Activity: Repeat the records below verbatim.
::::
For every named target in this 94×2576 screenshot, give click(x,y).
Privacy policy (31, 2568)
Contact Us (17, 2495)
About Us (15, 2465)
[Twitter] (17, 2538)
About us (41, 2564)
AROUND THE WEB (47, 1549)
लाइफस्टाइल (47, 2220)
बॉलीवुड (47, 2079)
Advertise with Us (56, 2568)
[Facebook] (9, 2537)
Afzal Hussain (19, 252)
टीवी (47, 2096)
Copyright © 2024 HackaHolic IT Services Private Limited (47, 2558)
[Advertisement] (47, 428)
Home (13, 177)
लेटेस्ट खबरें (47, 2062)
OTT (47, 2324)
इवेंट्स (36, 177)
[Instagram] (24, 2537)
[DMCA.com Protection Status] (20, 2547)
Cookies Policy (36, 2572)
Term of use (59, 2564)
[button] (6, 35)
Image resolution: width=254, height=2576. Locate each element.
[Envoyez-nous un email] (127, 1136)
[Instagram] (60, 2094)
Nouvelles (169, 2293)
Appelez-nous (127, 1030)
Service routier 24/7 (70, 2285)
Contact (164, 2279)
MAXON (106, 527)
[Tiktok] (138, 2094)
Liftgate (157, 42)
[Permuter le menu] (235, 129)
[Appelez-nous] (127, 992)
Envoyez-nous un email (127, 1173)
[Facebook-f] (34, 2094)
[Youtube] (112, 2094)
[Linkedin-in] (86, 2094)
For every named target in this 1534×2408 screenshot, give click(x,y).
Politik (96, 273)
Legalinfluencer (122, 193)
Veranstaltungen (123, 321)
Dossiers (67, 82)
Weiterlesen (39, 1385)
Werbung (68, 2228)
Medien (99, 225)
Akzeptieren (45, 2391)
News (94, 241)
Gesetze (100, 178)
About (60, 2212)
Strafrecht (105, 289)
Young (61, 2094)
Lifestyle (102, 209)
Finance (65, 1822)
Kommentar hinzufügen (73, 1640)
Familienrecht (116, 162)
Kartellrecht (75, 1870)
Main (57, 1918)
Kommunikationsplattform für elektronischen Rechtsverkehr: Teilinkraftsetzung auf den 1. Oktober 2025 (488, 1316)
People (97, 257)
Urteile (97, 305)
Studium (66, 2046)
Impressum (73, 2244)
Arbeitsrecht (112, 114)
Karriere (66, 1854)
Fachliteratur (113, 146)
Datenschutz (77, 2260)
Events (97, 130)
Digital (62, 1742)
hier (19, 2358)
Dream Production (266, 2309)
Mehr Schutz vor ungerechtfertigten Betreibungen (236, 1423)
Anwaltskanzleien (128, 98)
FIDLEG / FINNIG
::::
Response area:
For every named target in this 94×2576 screenshot, give click(x,y).
Privacy policy (31, 2568)
Contact Us (17, 2495)
About Us (15, 2465)
[Twitter] (17, 2538)
About us (41, 2564)
AROUND THE WEB (47, 1549)
लाइफस्टाइल (47, 2220)
बॉलीवुड (47, 2079)
Advertise with Us (56, 2568)
[Facebook] (9, 2537)
Afzal Hussain (19, 252)
टीवी (47, 2096)
Copyright © 2024 HackaHolic IT Services Private Limited (47, 2558)
[Advertisement] (47, 428)
Home (13, 177)
लेटेस्ट खबरें (47, 2062)
OTT (47, 2324)
इवेंट्स (36, 177)
[Instagram] (24, 2537)
[DMCA.com Protection Status] (20, 2547)
Cookies Policy (36, 2572)
Term of use (59, 2564)
[button] (6, 35)
Image resolution: width=254, height=2576. Locate each element.
[Envoyez-nous un email] (127, 1136)
[Instagram] (60, 2094)
Nouvelles (169, 2293)
Appelez-nous (127, 1030)
Service routier 24/7 (70, 2285)
Contact (164, 2279)
MAXON (106, 527)
[Tiktok] (138, 2094)
Liftgate (157, 42)
[Permuter le menu] (235, 129)
[Appelez-nous] (127, 992)
Envoyez-nous un email (127, 1173)
[Facebook-f] (34, 2094)
[Youtube] (112, 2094)
[Linkedin-in] (86, 2094)
For every named target in this 1534×2408 screenshot, give click(x,y).
Politik (96, 273)
Legalinfluencer (122, 193)
Veranstaltungen (123, 321)
Dossiers (67, 82)
Weiterlesen (39, 1385)
Werbung (68, 2228)
Medien (99, 225)
Akzeptieren (45, 2391)
News (94, 241)
Gesetze (100, 178)
About (60, 2212)
Strafrecht (105, 289)
Young (61, 2094)
Lifestyle (102, 209)
Finance (65, 1822)
Kommentar hinzufügen (73, 1640)
Familienrecht (116, 162)
Kartellrecht (75, 1870)
Main (57, 1918)
Kommunikationsplattform für elektronischen Rechtsverkehr: Teilinkraftsetzung auf den 1. Oktober 2025 (488, 1316)
People (97, 257)
Urteile (97, 305)
Studium (66, 2046)
Impressum (73, 2244)
Arbeitsrecht (112, 114)
Karriere (66, 1854)
Fachliteratur (113, 146)
Datenschutz (77, 2260)
Events (97, 130)
Digital (62, 1742)
hier (19, 2358)
Dream Production (266, 2309)
Mehr Schutz vor ungerechtfertigten Betreibungen (236, 1423)
Anwaltskanzleien (128, 98)
FIDLEG / FINNIG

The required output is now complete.